### Task directions
Starting at the line that contains "Task: Minimize the" in the listing below, write out every line word for word until you have written the line that contains "Image resolution: width=649".

*** Opening Dataset records ***

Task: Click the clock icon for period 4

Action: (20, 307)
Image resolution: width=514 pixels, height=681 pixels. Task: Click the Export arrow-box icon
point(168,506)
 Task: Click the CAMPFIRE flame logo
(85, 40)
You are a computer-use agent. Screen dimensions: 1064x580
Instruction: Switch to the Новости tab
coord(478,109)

*** Closing Dataset records ***
*** Opening Dataset records ***

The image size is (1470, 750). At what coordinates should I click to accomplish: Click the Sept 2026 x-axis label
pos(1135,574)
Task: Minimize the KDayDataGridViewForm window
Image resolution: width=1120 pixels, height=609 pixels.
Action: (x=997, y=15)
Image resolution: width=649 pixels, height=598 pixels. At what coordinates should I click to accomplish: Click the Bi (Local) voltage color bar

*** Closing Dataset records ***
*** Opening Dataset records ***

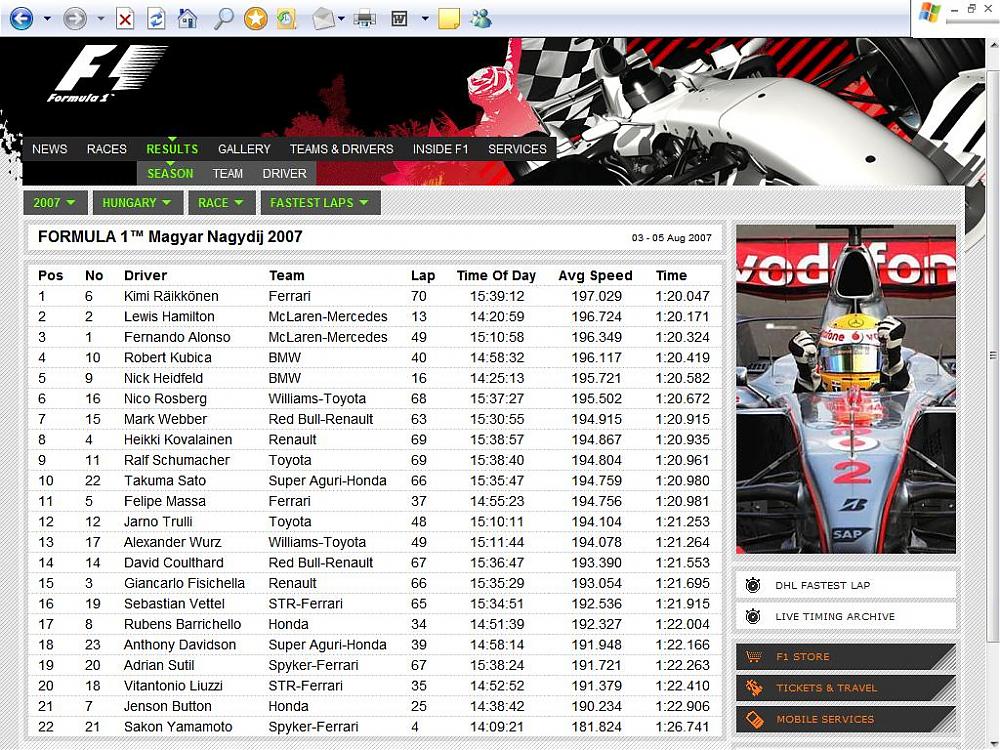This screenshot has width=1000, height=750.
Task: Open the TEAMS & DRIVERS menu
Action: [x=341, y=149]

*** Closing Dataset records ***

### Reply
Task: Minimize the KDayDataGridViewForm window
Image resolution: width=1120 pixels, height=609 pixels.
Action: (x=997, y=15)
Image resolution: width=649 pixels, height=598 pixels. At what coordinates should I click to accomplish: Click the Bi (Local) voltage color bar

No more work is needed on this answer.